How Dig Security Drives Data Discovery

Dig is more than just a data discovery and classification platform; it is an entire Data Security Posture Management (DSPM) suite combined with Data Detection and Response (DDR).

Dig Security’s platform incorporates a powerful DSPM component that leverages advanced data discovery techniques. By scanning and analyzing data stored in structured and unstructured data in the cloud, the platform gains valuable insights into the content and context of the information. Potential risks are identified and prioritized through a data classification process and risk analysis, allowing organizations to assess their multi-cloud environment comprehensively. Organizations can proactively identify and address data loss risks by establishing a security baseline, enhancing their overall data protection strategy, and fortifying their security posture. 

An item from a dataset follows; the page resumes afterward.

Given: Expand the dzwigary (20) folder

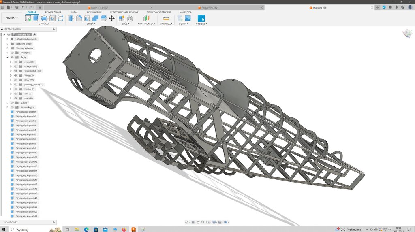Looking at the screenshot, I should click(11, 66).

In tandem with the DSPM component, the Dig Security platform incorporates the DDR feature to enhance security. DDR enables real-time detection of unusual patterns of data interaction, enabling swift identification of potential security threats. The system continuously monitors user behavior and data interactions, promptly recognizing changes that may indicate data at risk. 

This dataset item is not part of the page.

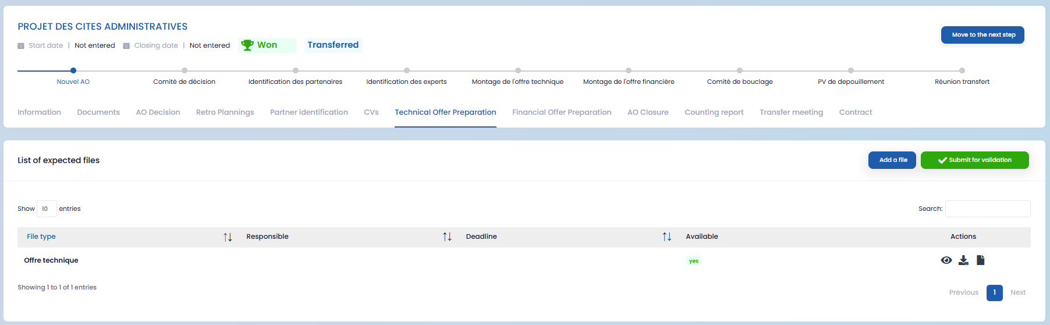
Task: Click the Closing date calendar icon
Action: pos(126,45)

By unifying static and dynamic monitoring, Dig Security’s platform reduces the chance of and minimizes the impact of data breaches. It enhances existing security controls to help organizations protect sensitive data and prevent potential breaches or ransomware attacks. With its advanced technologies, Dig Security’s platform provides significant advantages over traditional security solutions while reducing the burden on IT and security teams.

FAQs

What is data classification?

Data classification is the process of categorizing and labeling data based on its level of importance and sensitivity. It helps to identify and protect sensitive information, such as personally identifiable information (PII), protected health information (PHI), and financial data.

What are the types of data classification?

The types of data classification include public, internal use, restricted, and confidential which is the most sensitive category, typically including personally identifiable information (PII) and trade secrets.

What are some data classification examples?

Data classification examples include Personal Identifiable Information (PII), Protected Health Information (PHI), financial data, intellectual property such as trade secrets and patents, and government information.